_Supplied information_.
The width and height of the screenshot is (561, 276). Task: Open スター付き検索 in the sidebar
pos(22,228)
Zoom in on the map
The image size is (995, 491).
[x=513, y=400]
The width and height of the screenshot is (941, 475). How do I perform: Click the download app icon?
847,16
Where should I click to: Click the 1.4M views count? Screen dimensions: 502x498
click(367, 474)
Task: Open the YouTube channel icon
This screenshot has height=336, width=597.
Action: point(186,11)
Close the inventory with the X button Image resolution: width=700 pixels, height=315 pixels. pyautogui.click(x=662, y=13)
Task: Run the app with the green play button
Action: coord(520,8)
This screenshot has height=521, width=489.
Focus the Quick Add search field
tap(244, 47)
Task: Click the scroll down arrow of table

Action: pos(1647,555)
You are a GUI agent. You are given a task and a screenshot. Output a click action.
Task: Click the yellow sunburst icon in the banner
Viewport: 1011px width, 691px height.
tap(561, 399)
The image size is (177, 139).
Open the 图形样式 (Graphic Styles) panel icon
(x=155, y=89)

_Exercise instructions_. Would you please give the data above again, exactly as it appears?

_Answer below_.
The width and height of the screenshot is (561, 276). Task: Open スター付き検索 in the sidebar
pos(22,228)
Zoom in on the map
The image size is (995, 491).
[x=513, y=400]
The width and height of the screenshot is (941, 475). How do I perform: Click the download app icon?
847,16
Where should I click to: Click the 1.4M views count? Screen dimensions: 502x498
click(367, 474)
Task: Open the YouTube channel icon
This screenshot has height=336, width=597.
Action: point(186,11)
Close the inventory with the X button Image resolution: width=700 pixels, height=315 pixels. pyautogui.click(x=662, y=13)
Task: Run the app with the green play button
Action: coord(520,8)
This screenshot has height=521, width=489.
Focus the Quick Add search field
tap(244, 47)
Task: Click the scroll down arrow of table

Action: pos(1647,555)
You are a GUI agent. You are given a task and a screenshot. Output a click action.
Task: Click the yellow sunburst icon in the banner
Viewport: 1011px width, 691px height.
tap(561, 399)
The image size is (177, 139).
Open the 图形样式 (Graphic Styles) panel icon
(x=155, y=89)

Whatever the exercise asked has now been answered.